| View source on GitHub | 
Generates a word rank-based probabilistic sampling table.
tf.keras.preprocessing.sequence.make_sampling_table(
    size, sampling_factor=1e-05
)
  Used for generating the sampling_table argument for skipgrams. sampling_table[i] is the probability of sampling the word i-th most common word in a dataset (more common words should be sampled less frequently, for balance).

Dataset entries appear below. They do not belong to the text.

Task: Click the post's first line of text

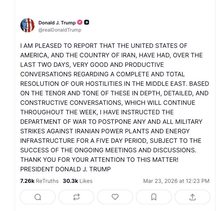Action: (x=104, y=46)
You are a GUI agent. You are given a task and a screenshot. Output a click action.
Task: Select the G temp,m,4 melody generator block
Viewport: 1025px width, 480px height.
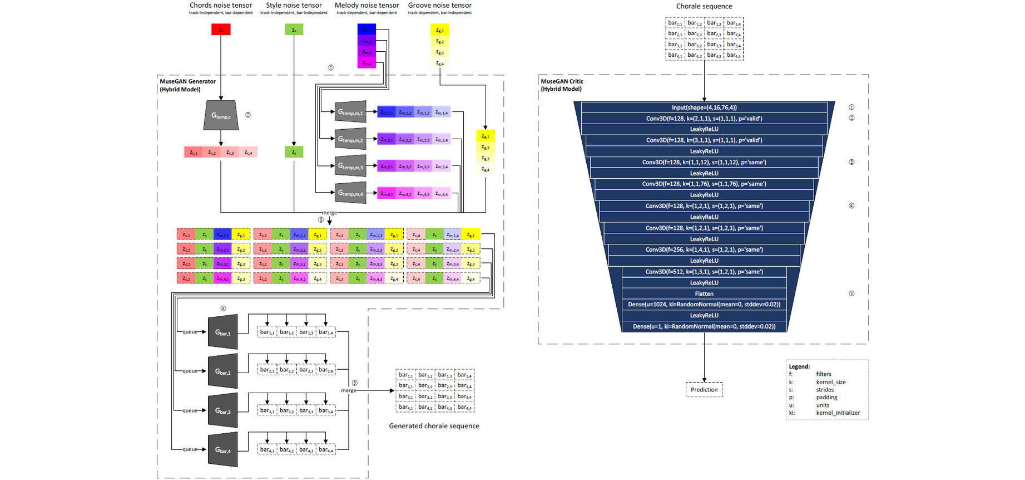350,193
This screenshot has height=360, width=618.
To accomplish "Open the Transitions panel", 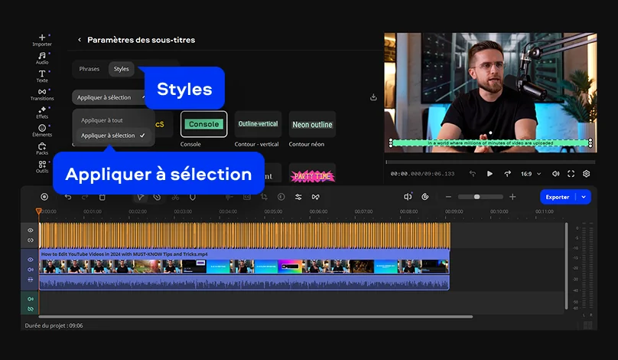I will click(x=42, y=93).
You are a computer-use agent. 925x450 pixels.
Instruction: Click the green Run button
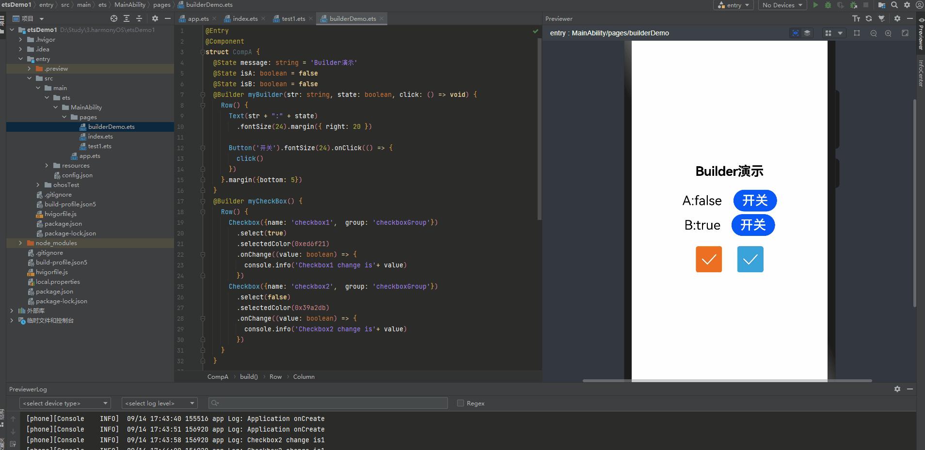pyautogui.click(x=815, y=5)
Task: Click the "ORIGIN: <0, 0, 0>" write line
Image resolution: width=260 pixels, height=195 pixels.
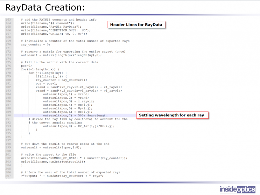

The sampling probabilities are generated according to the sampling distribution used in word2vec:
p(word) = (min(1, sqrt(word_frequency / sampling_factor) /
    (word_frequency / sampling_factor)))
 We assume that the word frequencies follow Zipf's law (s=1) to derive a numerical approximation of frequency(rank):
frequency(rank) ~ 1/(rank * (log(rank) + gamma) + 1/2 - 1/(12*rank)) where gamma is the Euler-Mascheroni constant.
| Args | |
|---|---|
| size | Int, number of possible words to sample. | 
| sampling_factor | The sampling factor in the word2vec formula. | 
| Returns | |
|---|---|
| A 1D Numpy array of length sizewhere the ith entry is the probability that a word of rank i should be sampled. | 
    © 2022 The TensorFlow Authors. All rights reserved.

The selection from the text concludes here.